Liangchen Luo*, Yuanhao Xiong*, Yan Liu, Xu Sun.
To appear in Proceedings of the 7th International Conference on Learning Representations, New Orleans, Louisiana. 2019.

## Background

Despite their popularity, the generalization ability and out-of-sample behavior of these adaptive methods are likely worse than their non-adaptive counterparts. They often display faster progress in the initial portion of the training, but their performance quickly plateaus on the unseen data (development/test set) (Wilson et al., 2017). Indeed, the optimizer is chosen as Sgd in several recent state-of-the-art works in NLP and CV, wherein these instances Sgd does perform better than adaptive methods. Some researchers devoted to solving this problem in some latest studies. For instance, in the best paper of ICLR 2018 (Reddi et al., 2018), the authors proposed a variant of Adam called AMSGrad, hoping to solve this problem. However, they only provided a theoretical proof of convergence while other researchers found that a considerable performance gap still exists between AMSGrad and Sgd (Keskar & Socher, 2017; Chen et al., 2018).

All of us are hoping to train models faster and better. But it seems that we are not able to achieve this easily by now, or at least we have to fine-tune the hyperparameters of optimizers very carefully. A new optimizer that is as fast as Adam and as good as Sgd is well required by the community.

## Extreme Learning Rates Are Evil

The first attempt to systematically compare the performances of popular adaptive and non-adaptive optimizers is Wilson et al. (2017), which formally pointed out the performance issue of adaptive methods. The authors speculated that the lack of generalization ability of adaptive methods may stem from unstable and extreme learning rates. However, they did not provide further theoretical analysis or empirical study on the hypothesis.

Along this direction, we conduct a preliminary experiment by sampling learning rates of several weights and biases of ResNet-34 on CIFAR-10 using Adam.

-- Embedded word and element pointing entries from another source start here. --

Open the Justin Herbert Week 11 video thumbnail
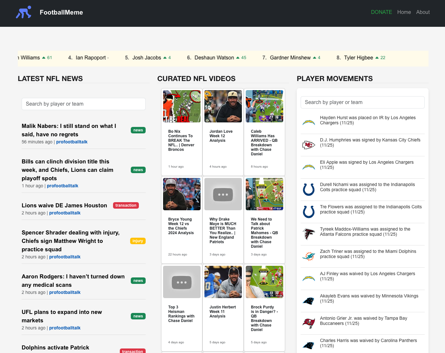Image resolution: width=445 pixels, height=353 pixels. (223, 282)
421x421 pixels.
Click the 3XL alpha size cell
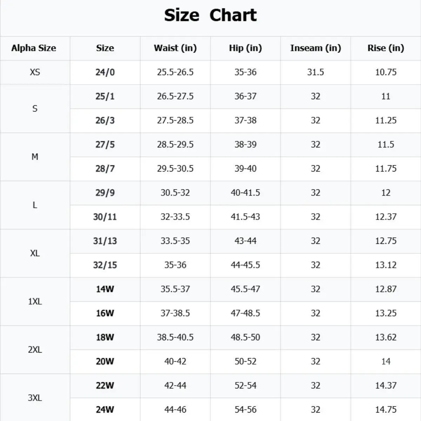[35, 398]
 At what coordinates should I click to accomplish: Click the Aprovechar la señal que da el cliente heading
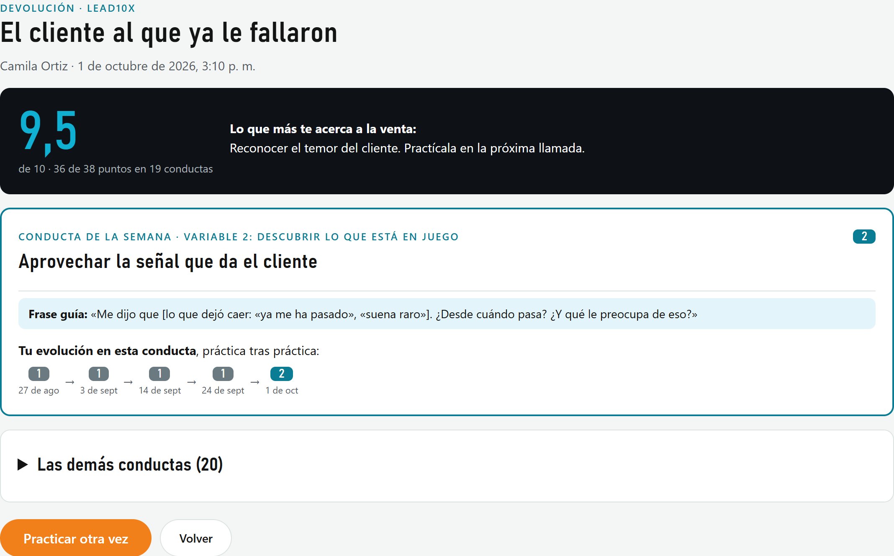coord(168,262)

We find that when the model is close to convergence, learning rates are composed of tiny ones less than 0.01 as well as huge ones greater than 1000. This observation show that there are indeed learning rates which are too large or too small in the final stage of the training process. But insofar we still have two doubts: (1) does the tiny learning rate really do harm to the convergence of Adam? (2) as the (actual) learning rate highly depends on the initial step size, can we use a relatively larger initial step size to get rid of too small learning rates?

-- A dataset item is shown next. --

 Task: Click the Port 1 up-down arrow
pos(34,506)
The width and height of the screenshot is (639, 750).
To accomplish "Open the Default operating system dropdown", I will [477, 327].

We thereby go further into the theoretical aspect and prove that:

Theorem 3. For any constant $\beta_1, \beta_2 \in [0, 1)$ such that $\beta_1 < \sqrt{\beta_2}$, there is a stochastic convex optimization problem where for any initial step size $\alpha$, Adam does not converge to the optimal solution.

This result illustrates the potential bad impact of extreme learning rates and algorithms are unlikely to achieve good generalization ability without solving this problem. We need to somehow restrict the learning rates of Adam at the final stage of training.

## Applying Dynamic Bound on Learning Rates

To address the problem, we need develop a new variant of optimization methods. Our aim is to devise a strategy that combines the benefits of adaptive methods, viz. fast initial progress, and the good final generalization properties of Sgd. Intuitively, we would like to construct an algorithm that behaves like adaptive methods early in training and like Sgd at the end.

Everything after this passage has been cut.